A former leader of the Gulf Cartel has pleaded guilty to drug trafficking charges in the United States, a reminder that the once-powerful crime group has all but disappeared from Mexico’s criminal landscape.
Former Gulf Cartel leader Jorge Eduardo Costilla-Sanchez, alias “El Coss,” pleaded guilty in a US federal court on September 26 to drug trafficking charges and two counts of assault, according to a US Justice Department press release.
According to the Justice Department, Costilla-Sanchez assumed leadership of the Gulf Cartel following the 2003 arrest of Osiel Cardenas, once considered Mexico’s most powerful crime boss.

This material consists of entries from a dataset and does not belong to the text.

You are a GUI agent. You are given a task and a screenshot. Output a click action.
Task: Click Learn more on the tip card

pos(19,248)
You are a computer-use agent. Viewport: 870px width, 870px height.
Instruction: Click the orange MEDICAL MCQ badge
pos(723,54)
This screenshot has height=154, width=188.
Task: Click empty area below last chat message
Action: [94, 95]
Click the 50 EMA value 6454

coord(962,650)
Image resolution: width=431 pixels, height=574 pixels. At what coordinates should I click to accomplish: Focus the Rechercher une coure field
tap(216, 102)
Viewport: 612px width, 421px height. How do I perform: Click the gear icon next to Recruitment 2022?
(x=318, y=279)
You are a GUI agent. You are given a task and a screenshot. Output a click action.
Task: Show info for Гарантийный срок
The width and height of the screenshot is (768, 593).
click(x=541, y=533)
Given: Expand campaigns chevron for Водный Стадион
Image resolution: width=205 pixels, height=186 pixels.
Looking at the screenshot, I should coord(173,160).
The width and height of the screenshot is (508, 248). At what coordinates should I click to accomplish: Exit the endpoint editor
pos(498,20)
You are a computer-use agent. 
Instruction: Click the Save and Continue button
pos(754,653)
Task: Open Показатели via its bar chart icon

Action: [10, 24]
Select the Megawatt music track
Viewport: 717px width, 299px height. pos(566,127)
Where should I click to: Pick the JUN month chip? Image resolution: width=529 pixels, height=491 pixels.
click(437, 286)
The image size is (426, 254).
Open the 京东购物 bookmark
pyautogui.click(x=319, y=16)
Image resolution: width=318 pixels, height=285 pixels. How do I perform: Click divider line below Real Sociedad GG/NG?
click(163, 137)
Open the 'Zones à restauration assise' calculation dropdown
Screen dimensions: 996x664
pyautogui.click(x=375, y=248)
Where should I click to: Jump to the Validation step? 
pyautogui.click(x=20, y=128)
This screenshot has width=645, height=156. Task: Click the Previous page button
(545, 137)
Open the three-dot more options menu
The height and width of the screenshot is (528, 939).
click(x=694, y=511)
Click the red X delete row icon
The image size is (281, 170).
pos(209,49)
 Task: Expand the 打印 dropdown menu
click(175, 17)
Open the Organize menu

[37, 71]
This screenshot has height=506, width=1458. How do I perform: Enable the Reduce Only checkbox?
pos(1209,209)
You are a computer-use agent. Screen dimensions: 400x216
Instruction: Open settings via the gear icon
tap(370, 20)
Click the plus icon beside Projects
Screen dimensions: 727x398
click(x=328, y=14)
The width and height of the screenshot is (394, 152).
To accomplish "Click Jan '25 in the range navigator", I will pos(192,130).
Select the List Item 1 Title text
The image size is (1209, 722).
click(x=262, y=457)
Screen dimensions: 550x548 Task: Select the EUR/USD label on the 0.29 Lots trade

SEE ALSO: Profile of El Coss
From that time until his arrest by Mexican marines in September 2012, Costilla-Sanchez ran the legendary cartel, conspiring to import thousands of kilograms of marijuana and cocaine into the United States, according to the press release. He was extradited to the United States in 2015.
In addition to the drug trafficking charges, Costilla-Sanchez also pleaded guilty to his involvement in the assault of two US federal agents in 1999.
Costilla-Sanchez will be sentenced January 4, 2018, and faces between 10 years and life in federal prison.
InSight Crime Analysis
The Gulf Cartel’s fate was sealed after Costilla-Sanchez’s 2012 arrest, and it is unlikely his guilty plea will send any major shockwaves through Mexico’s criminal landscape. Indeed, by the time El Coss was captured in 2012, the Gulf Cartel had largely disintegrated, losing much of its territory and control to its armed wing, the Zetas, which had splintered from the cartel in 2010.
SEE ALSO: Gulf Cartel News and Profile
Former Chief of International Operations at the Drug Enforcement Administration (DEA) Mike Vigil told InSight Crime that the Gulf Cartel is not considered a “true cartel” anymore.
“The Gulf Cartel was nothing more than a shell of what is used to be after the capture of El Coss,” Vigil said. “It was already extra weak, like a horse on two legs, once Osiel Cardenas was captured.”
According to Vigil, the Sinaloa Cartel and Jalisco Cartel – New Generation (CJNG) are the major criminal players right now in Mexico.

“The Gulf side is not as prolific as it once was under the Gulf Cartel’s former leadership,” Vigil told InSight Crime, referring to drug trafficking activities on Mexico’s eastern Caribbean coast. “The Sinaloa Cartel and CJNG smuggle [drugs] through the Pacific, so that has become the prolific route of cocaine coming into Mexico.”